The electrical industry has also made massive strides in recent years in this area thanks, in large part, to the Electrical Contractors' Association's ZAP initiative. This has seen a 32% fall in reportable accidents and 59% fall in major accidents in the five and a half years since its launch through a lot of hard work on practical advice and behavioural change.

The man behind the programme is the association's head of safety and sustainability, Paul Reeve. He told the summit that the aim was now to raise the rate of improvement to 70% by 2010.

'It is a heartening thought that there are 40 or 50 m&e workers walking around today who would have been seriously injured if we had not done this work,' he said.

'Designing out risks at the earliest stage in the project process is the best solution as it eliminates it for the lifetime of the building.

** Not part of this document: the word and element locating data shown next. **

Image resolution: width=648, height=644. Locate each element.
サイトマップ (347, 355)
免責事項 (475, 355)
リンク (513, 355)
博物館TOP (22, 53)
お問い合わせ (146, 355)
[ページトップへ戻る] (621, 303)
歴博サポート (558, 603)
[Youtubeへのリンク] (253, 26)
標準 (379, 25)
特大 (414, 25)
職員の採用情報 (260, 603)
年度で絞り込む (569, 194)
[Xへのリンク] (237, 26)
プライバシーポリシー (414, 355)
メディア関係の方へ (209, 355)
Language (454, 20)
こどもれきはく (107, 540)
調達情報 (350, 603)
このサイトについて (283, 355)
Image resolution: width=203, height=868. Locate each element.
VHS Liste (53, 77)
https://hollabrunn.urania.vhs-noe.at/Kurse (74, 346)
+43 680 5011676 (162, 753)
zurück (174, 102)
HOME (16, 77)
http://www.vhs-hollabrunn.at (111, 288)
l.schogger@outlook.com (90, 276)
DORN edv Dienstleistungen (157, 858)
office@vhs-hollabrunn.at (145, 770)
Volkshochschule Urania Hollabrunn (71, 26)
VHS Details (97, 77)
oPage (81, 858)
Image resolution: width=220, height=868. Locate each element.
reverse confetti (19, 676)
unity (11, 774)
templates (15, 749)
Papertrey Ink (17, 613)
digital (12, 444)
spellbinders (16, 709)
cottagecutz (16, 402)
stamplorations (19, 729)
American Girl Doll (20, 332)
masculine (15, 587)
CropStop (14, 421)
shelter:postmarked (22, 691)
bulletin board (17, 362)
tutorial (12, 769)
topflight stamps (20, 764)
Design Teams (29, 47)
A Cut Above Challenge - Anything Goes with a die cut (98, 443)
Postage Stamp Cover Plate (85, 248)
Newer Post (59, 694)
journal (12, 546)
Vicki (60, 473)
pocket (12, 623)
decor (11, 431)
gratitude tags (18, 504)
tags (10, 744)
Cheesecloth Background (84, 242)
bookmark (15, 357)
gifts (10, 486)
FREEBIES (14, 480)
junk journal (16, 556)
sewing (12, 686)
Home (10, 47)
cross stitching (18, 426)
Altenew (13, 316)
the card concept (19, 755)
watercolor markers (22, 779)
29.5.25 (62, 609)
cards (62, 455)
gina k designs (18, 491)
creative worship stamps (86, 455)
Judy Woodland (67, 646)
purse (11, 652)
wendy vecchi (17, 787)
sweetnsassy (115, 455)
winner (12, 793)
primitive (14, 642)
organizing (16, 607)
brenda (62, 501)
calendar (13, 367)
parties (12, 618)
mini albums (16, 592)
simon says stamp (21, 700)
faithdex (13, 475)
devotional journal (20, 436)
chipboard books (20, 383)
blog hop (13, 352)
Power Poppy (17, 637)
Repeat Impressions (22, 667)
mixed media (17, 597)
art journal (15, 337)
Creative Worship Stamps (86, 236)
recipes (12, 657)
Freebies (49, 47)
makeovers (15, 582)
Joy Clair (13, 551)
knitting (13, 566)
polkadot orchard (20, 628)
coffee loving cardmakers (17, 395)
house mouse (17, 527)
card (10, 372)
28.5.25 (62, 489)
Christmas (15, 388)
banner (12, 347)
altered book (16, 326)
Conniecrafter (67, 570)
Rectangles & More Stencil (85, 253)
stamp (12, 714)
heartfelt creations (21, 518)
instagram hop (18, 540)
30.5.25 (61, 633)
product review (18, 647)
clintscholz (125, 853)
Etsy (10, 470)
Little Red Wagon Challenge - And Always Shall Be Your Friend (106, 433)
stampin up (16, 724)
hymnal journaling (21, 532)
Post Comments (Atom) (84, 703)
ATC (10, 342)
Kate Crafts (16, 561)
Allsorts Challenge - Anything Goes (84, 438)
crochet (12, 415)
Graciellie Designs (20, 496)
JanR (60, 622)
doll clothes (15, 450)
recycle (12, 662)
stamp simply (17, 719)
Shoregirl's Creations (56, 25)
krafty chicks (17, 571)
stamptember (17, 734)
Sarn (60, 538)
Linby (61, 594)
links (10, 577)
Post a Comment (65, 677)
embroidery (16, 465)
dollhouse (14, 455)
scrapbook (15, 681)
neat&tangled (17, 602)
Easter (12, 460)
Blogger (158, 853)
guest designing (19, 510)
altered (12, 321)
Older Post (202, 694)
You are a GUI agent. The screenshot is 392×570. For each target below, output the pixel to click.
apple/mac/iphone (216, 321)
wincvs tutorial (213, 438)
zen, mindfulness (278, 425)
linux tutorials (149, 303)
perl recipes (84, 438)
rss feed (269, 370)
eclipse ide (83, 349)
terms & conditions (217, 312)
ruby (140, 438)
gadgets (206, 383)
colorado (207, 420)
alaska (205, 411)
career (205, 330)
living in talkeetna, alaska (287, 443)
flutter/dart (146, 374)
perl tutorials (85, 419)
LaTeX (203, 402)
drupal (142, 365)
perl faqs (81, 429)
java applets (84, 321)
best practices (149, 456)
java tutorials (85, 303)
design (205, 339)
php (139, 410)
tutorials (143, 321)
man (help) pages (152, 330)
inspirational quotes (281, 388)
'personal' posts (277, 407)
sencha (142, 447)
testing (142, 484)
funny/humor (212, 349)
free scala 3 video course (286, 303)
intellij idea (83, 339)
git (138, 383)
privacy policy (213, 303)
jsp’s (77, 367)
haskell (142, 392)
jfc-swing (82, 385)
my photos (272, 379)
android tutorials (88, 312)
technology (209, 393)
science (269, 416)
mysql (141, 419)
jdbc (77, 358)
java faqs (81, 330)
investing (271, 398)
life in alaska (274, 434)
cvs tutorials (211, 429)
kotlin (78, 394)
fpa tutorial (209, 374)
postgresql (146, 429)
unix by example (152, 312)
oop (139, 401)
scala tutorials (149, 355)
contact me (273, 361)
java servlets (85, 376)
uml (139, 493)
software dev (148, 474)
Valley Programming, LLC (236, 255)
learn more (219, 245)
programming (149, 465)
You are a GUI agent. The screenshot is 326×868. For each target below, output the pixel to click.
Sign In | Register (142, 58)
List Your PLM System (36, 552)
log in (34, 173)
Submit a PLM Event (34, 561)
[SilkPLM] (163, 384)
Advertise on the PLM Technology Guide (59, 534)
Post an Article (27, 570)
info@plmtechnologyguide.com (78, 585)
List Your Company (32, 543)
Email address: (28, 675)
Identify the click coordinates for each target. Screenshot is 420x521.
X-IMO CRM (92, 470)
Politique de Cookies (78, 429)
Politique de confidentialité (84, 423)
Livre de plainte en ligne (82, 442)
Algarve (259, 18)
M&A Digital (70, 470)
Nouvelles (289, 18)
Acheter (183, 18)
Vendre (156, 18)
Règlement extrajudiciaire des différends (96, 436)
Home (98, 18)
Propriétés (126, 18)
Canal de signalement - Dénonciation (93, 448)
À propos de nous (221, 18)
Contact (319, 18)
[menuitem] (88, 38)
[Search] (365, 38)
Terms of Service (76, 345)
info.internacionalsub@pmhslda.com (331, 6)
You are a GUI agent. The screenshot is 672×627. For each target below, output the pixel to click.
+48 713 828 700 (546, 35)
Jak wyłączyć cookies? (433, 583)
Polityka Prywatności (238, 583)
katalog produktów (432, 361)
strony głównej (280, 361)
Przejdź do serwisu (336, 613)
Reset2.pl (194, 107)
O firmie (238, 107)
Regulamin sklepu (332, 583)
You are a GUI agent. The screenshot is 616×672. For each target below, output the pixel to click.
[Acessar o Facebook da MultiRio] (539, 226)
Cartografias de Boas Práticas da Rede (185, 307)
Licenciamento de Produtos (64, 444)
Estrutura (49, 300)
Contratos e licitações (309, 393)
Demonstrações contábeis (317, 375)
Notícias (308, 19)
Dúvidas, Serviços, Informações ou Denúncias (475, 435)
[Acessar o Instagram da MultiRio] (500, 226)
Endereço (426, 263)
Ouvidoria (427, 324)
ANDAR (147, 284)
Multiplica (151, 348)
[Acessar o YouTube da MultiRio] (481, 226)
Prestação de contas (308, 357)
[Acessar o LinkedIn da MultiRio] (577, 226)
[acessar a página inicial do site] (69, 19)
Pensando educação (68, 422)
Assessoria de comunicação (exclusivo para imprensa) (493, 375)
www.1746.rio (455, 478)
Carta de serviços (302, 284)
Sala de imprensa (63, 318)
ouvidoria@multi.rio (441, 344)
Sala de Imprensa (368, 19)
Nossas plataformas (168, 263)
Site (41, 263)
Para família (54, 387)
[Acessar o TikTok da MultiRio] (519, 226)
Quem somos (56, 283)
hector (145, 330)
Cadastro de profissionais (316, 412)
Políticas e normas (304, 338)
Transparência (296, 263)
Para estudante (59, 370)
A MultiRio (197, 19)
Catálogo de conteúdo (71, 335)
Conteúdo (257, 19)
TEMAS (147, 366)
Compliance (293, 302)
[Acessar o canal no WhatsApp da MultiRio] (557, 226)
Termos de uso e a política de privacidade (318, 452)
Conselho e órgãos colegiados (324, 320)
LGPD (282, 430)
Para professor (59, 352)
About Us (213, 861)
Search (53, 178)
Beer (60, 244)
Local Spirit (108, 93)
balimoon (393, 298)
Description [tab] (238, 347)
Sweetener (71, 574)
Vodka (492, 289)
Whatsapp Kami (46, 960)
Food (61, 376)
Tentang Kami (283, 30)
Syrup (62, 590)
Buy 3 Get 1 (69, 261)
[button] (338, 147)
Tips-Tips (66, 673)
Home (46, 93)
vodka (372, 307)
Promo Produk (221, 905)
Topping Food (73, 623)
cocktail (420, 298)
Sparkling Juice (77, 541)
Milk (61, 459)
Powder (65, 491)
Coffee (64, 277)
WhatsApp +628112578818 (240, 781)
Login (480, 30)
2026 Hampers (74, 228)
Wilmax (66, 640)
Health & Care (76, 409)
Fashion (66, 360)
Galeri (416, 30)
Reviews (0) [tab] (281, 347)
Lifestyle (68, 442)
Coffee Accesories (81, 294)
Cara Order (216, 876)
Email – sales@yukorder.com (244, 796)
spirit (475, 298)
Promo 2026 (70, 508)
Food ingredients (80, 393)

This is a key aim of the new CDM Regulations, but we should, at the very least, make sure we are not designing risk in.'

The overall message of the summit was that there was a shortage of integrated team working across the supply chain. This is still a major stumbling block to the efficient delivery of safe and energy efficient buildings despite the years of publicity about the issue.

The CDM Regulations implicitly back up teamwork because they emphasise the importance of communication and working closely with all project partners to reduce risks for everyone involved. We should all be asking ourselves if we spend enough time addressing these cultural and behavioural issues because they are the building blocks of a true safety culture.